- **Problem details**
Find every line in the data that contains the string "Select", with case counting, and copy each of those lines.
— START OF Data listing —
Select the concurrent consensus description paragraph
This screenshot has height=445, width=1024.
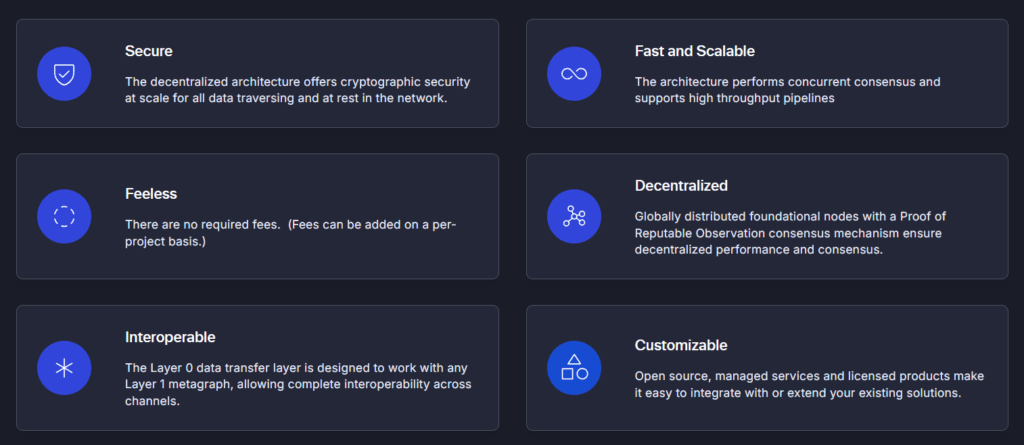click(x=787, y=90)
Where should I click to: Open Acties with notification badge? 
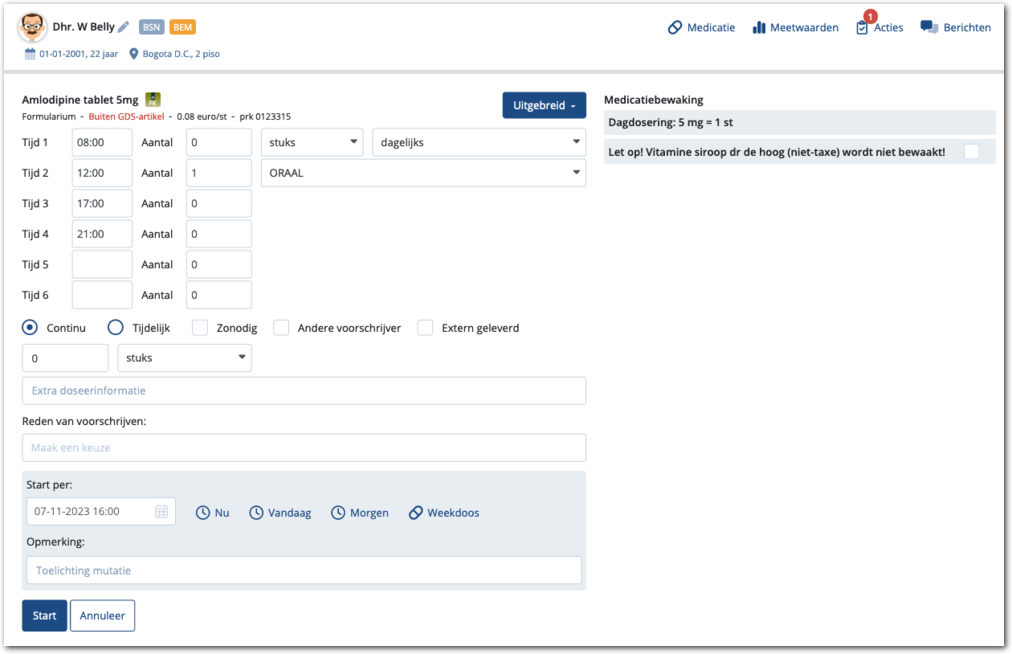(879, 27)
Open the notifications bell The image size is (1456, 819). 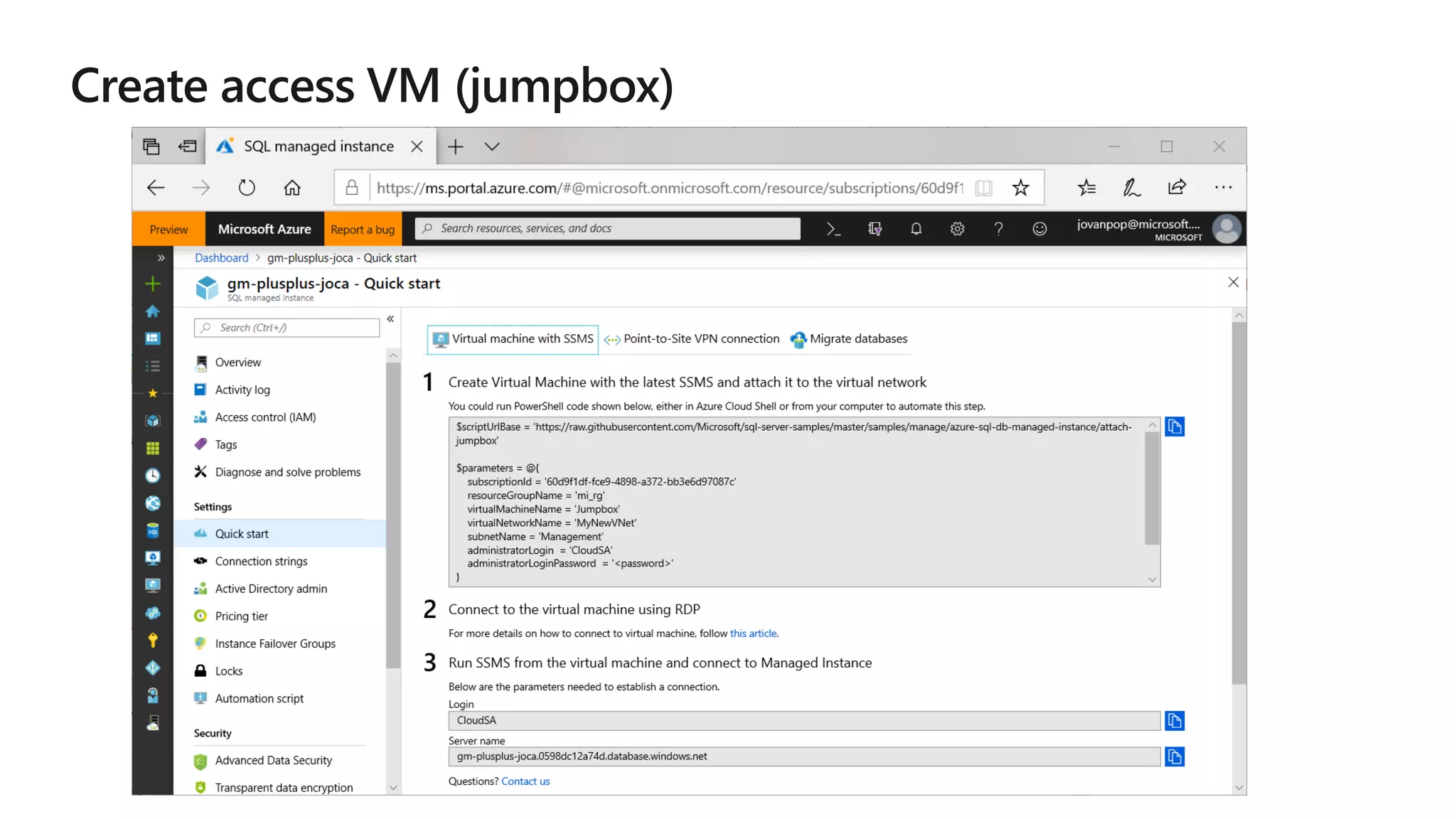916,229

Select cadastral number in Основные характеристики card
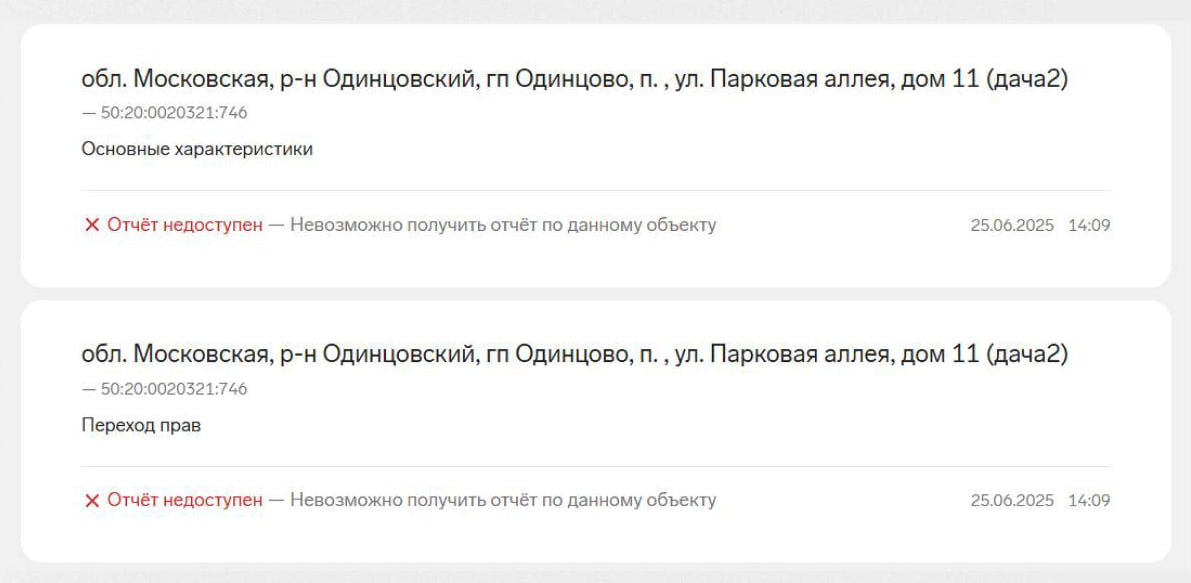(x=173, y=113)

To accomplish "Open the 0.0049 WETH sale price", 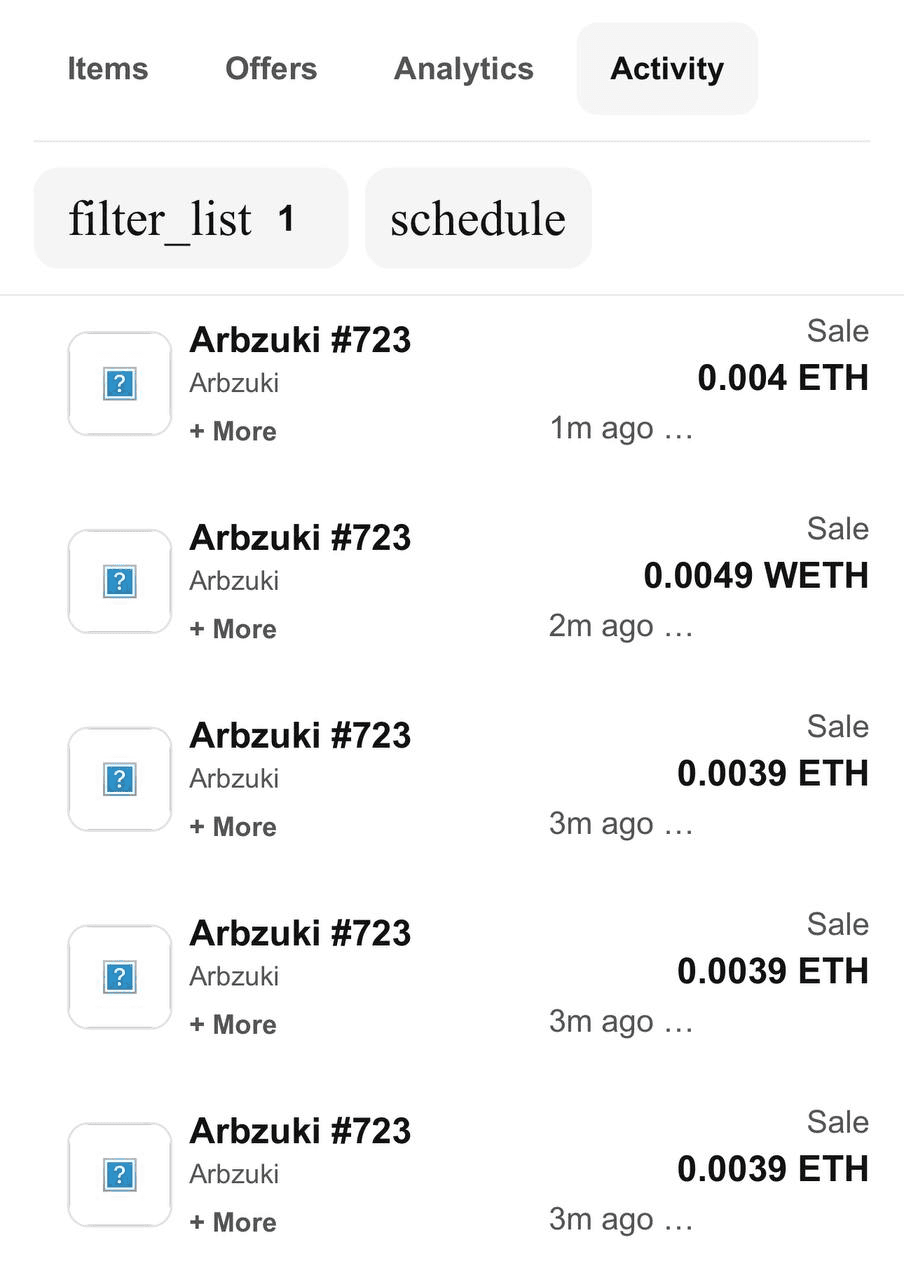I will tap(756, 576).
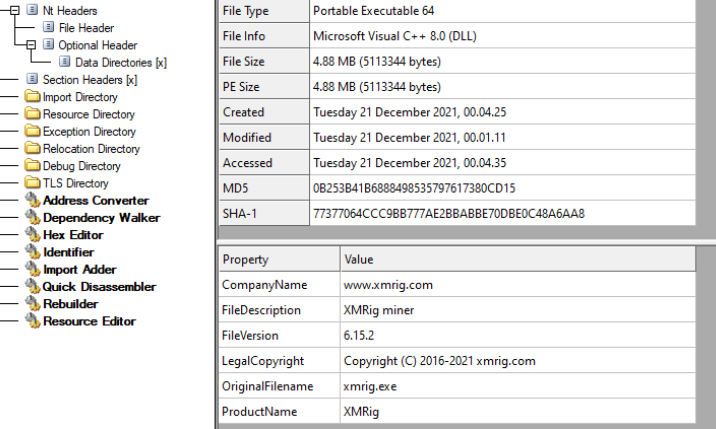Viewport: 716px width, 429px height.
Task: Click the Identifier tool icon
Action: tap(32, 252)
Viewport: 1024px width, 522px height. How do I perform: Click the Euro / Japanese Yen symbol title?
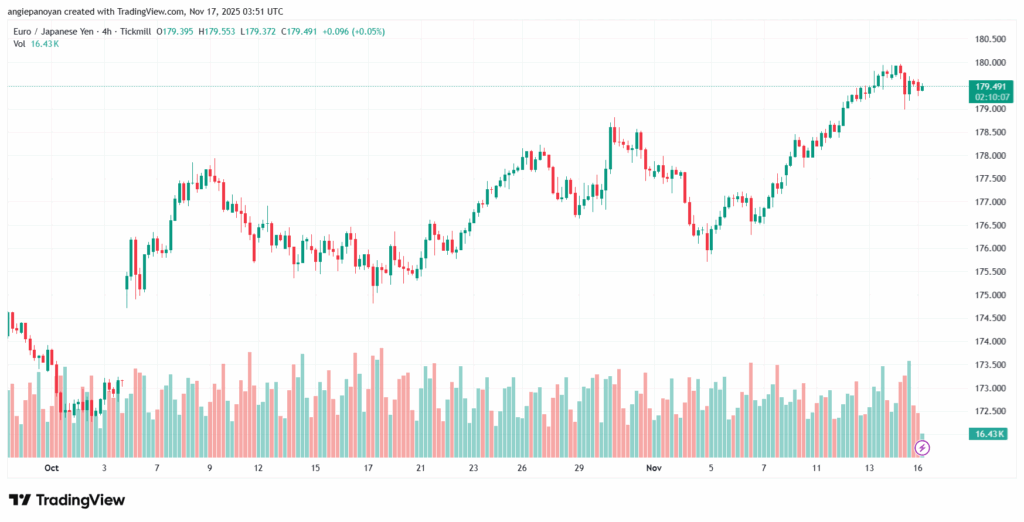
— END OF Data listing —
- **The completed task**
Select the concurrent consensus description paragraph
Select cadastral number in Основные характеристики card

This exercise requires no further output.